__Entries shown__:
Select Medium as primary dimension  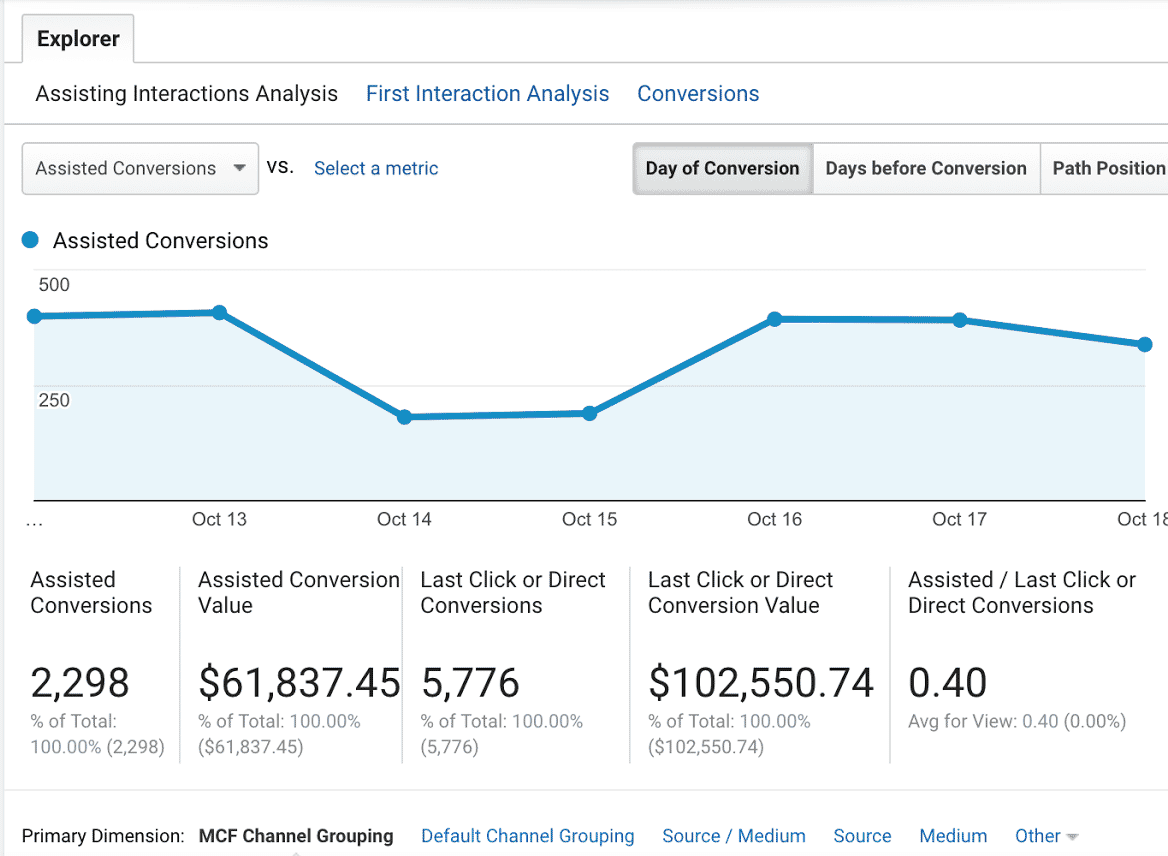point(953,836)
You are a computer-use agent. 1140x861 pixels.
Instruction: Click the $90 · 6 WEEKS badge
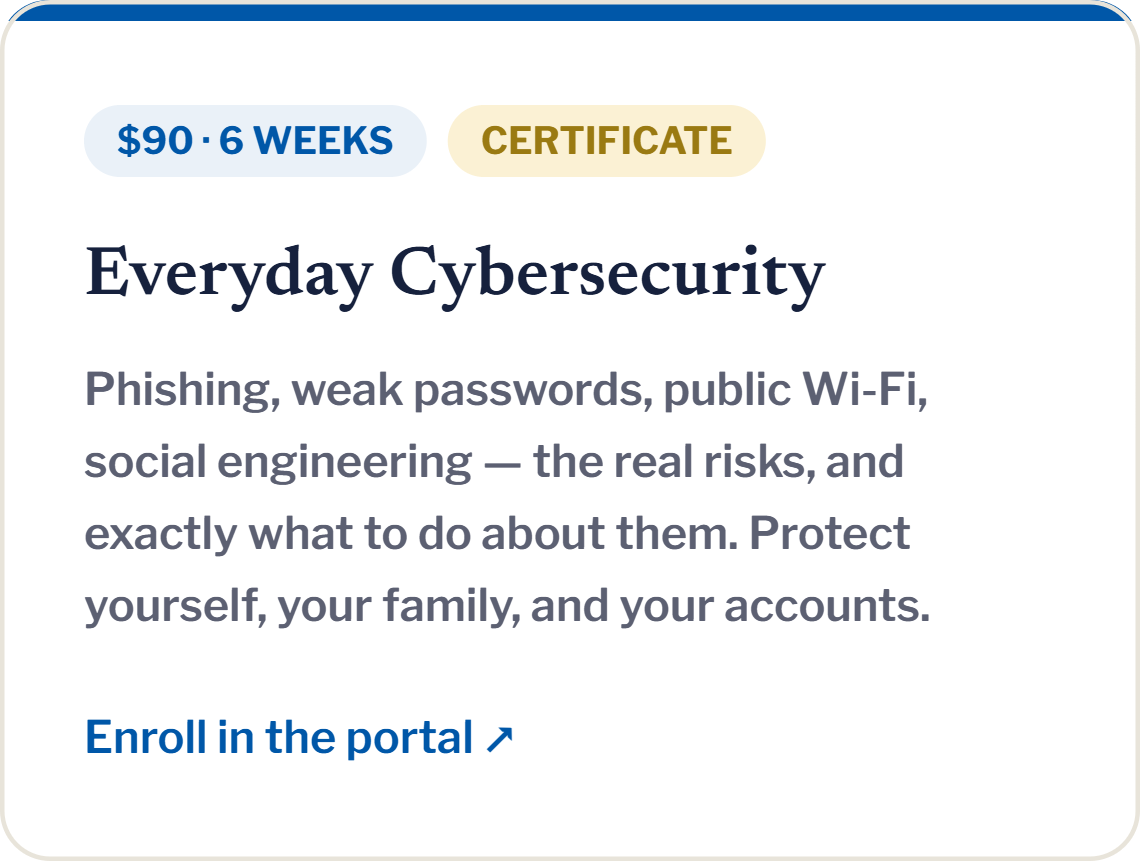(x=255, y=141)
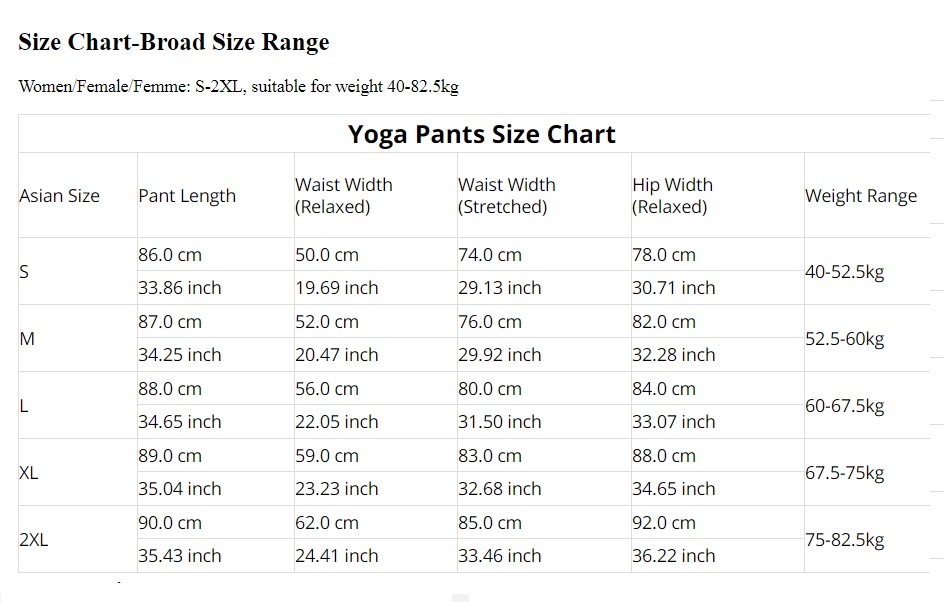
Task: Select the 33.86 inch pant length value
Action: pyautogui.click(x=180, y=288)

__Task details__: Working from the line with "You are a computer-use" down through the last line of the records, give every line again exactly, but no pictures.

__Solution for this task__:
You are a computer-use agent. 1140x861 pixels.
Instruction: Click the $90 · 6 WEEKS badge
(x=255, y=141)
Task: Select the 33.86 inch pant length value
Action: pyautogui.click(x=180, y=288)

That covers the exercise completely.